ONGC, Sinopec win oil bid
India's ONGC Videsh Ltd and Chinese oil major Sinopec (中國石油化工) have jointly won a US$800 million-plus bid for oil assets in Colombia, a news report said yesterday. Under the deal, ONGC and Sinopec will take a 25 percent stake each in Omimex de Colombia, a Delaware, US-based company that operates oil fields in Colombia, the Financial Express reported citing unnamed sources. The acquisition will likely to be concluded by end of this month, the report said.
German economy grows
The German economy, the biggest in the 12-country eurozone, grew at its fastest rate in five years in the second quarter of this year, propelled notably by a pick-up in domestic demand, official data showed yesterday. German GDP expanded by 0.9 percent quarter-on-quarter in the period from April to June, up from 0.7 percent in the preceding three months, the federal statistics office, Destatis, said in a statement. It was the fastest rate of growth since the first quarter of 2001. "While the momentum of foreign trade weakened, it was primarily investment in construction and equipment that contributed to the economic pick-up in the second quarter," the statisticians said. However, analysts are skeptical whether the German economy will be able to maintain the same momentum during the coming months.
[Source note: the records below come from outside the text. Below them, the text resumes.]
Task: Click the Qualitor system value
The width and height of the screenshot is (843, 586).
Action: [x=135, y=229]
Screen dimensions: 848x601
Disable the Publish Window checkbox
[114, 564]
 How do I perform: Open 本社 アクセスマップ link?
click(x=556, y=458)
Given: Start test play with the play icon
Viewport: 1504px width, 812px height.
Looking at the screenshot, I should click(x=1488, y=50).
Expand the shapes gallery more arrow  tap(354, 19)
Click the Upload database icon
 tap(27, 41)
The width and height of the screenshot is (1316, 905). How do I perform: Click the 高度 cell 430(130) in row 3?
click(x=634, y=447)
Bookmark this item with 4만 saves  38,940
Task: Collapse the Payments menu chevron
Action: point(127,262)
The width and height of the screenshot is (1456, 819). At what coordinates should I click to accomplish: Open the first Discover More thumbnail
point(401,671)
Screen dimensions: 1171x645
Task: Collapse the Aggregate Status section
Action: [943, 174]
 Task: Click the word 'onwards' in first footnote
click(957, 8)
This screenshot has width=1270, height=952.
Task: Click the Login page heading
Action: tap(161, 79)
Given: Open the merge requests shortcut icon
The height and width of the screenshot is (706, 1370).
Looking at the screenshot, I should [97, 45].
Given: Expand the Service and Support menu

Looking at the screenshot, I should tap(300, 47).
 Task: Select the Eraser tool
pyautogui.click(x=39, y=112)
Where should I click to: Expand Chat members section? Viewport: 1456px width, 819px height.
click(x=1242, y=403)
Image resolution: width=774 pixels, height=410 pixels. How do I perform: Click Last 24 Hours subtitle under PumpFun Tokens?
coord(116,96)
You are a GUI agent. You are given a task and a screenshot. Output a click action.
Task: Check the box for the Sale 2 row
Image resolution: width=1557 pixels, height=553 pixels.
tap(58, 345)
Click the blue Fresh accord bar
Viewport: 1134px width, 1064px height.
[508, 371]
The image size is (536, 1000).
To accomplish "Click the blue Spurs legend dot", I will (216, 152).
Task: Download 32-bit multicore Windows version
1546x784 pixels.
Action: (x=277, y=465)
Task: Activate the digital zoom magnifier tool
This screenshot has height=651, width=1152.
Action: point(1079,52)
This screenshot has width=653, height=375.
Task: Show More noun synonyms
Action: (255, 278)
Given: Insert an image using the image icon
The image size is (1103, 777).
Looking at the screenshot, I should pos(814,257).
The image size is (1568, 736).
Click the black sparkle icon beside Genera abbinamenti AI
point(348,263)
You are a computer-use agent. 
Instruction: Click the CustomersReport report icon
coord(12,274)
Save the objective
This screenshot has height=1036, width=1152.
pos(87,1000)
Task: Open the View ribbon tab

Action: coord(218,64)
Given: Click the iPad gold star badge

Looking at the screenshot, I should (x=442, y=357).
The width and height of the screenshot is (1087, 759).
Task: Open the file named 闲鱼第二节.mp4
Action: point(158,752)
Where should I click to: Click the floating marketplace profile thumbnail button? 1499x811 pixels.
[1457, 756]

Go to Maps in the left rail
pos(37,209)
Much of the current pick-up in domestic demand is attributable to consumers bringing forward big-ticket purchases ahead of the planned rise in value-added tax from the beginning of next year.
US beef agreement close
South Korea and the US are nearing an agreement to resume imports of US beef suspended over fears of mad cow disease, a government official said yesterday. "We are in the final stage of negotiations," said Park Hyun-chool of the Agriculture and Forestry Ministry's livestock bureau. Park gave no time frame, saying only that the market would open after the US addresses South Korean concerns over how beef at US slaughterhouses is processed. South Korea was the third-largest foreign market for US beef after Japan and Mexico when it shut its doors in December 2003, when the US reported its first case of mad cow disease. The government agreed in January to allow imports of beef from US cattle younger than 30 months, but the reopening has stalled over measures to ensure meat safety. South Korea wants US beef processed separately from foreign beef in US facilities. It also wants equipment used on older cows to not be used to process the younger ones.